### Vorliegender Text
An meinen liebsten Liesel den ich kenne:
In Anbetracht der tatsächlichen Situation - und als langjähriger Organisator des relativ erfolgreichen Stammtisches in Wien weiß ich das recht gut - ist es schwer, dauerhaft aktive, konstruktive Neuteilnehmer zu finden. Der Stammtisch ist nur ein Indiz von mehreren dafür, wie zäh im Grunde alles läuft. Aber auch gleichzeitig erkennbar, wie stabil doch die Grundlage ist.
In der Diskussion stellt man fest, dass eigentlich jeder Stammtischteilnehmer in seinem Bekanntenkreis als Einziger dasteht, der was zu WP beiträgt. Ob das nun Schüler sind oder Pensionisten. Aber jeder (der Außenstehenden) kennt´s, jeder braucht´s, jeder verwendet es regelmäßig. Kein Thema.
Zur Auslese:
Es bedarf keiner aktiven Auslese durch irgenwelche Personen, die ergibt sich von selbst, wenn man niemandem vorschreibt, an etwas zwingend teilnehmen zu müssen. Aber die Option anbietet.

### Arbeitsauftrag
Fasse den Text über den Wiener Stammtisch in zwei Sätzen zusammen.

### Datensatz
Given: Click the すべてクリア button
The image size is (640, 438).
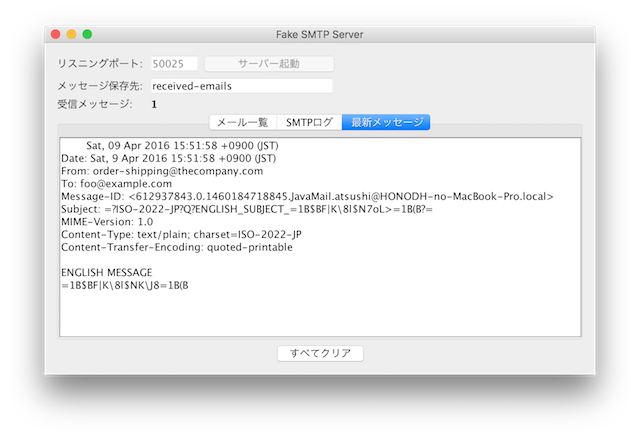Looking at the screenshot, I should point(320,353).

--

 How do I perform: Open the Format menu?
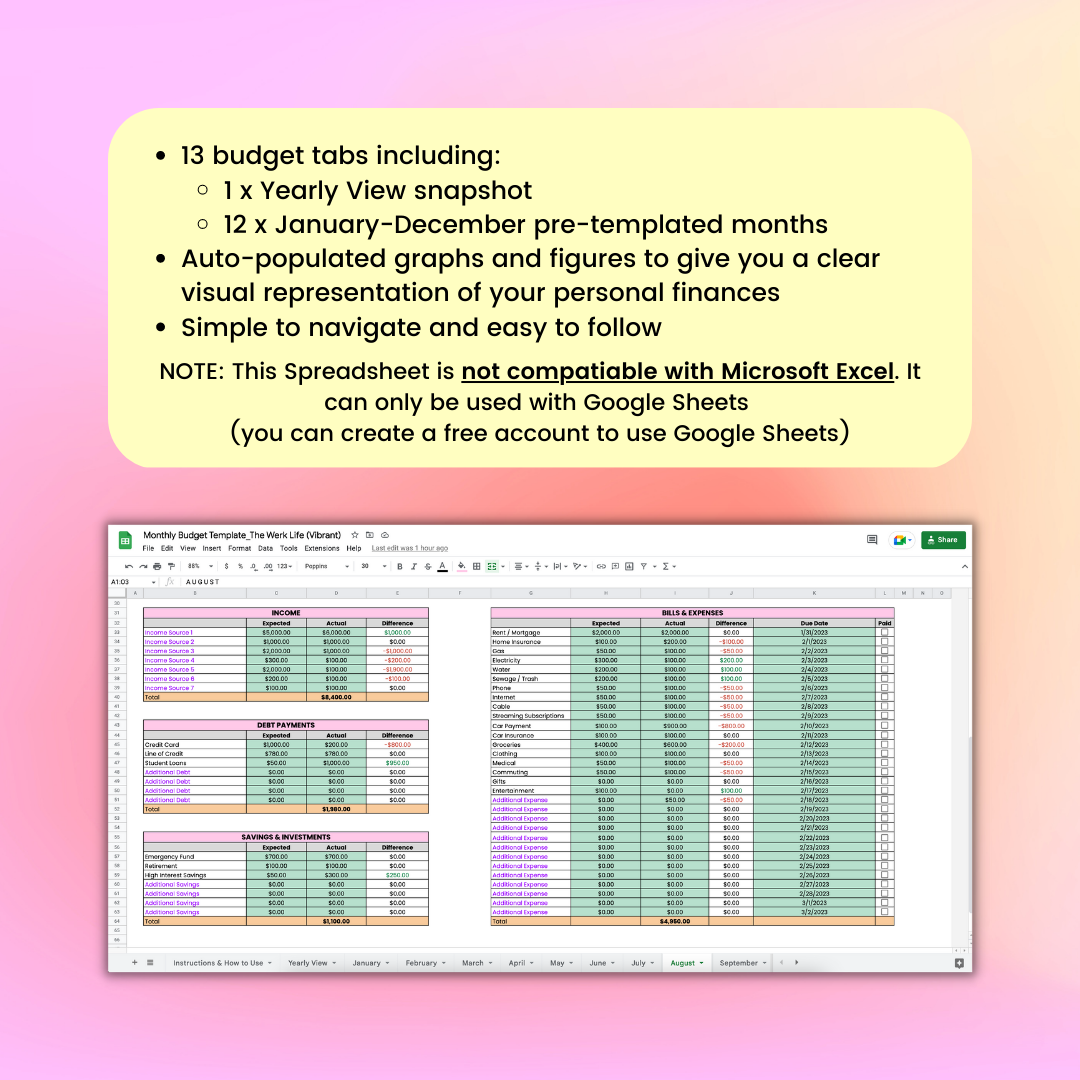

### Schriftliche Antwort
Laut dem Text ist es schwer, dauerhaft aktive, konstruktive Neuteilnehmer für den Stammtisch zu finden, und jeder Teilnehmer steht in seinem Bekanntenkreis als Einziger da, der etwas zu WP beiträgt, obwohl alle es regelmäßig verwenden. Eine aktive Auslese durch Personen sei nicht nötig, da sie sich von selbst ergebe, wenn man niemandem eine Teilnahme vorschreibe, aber die Option anbiete.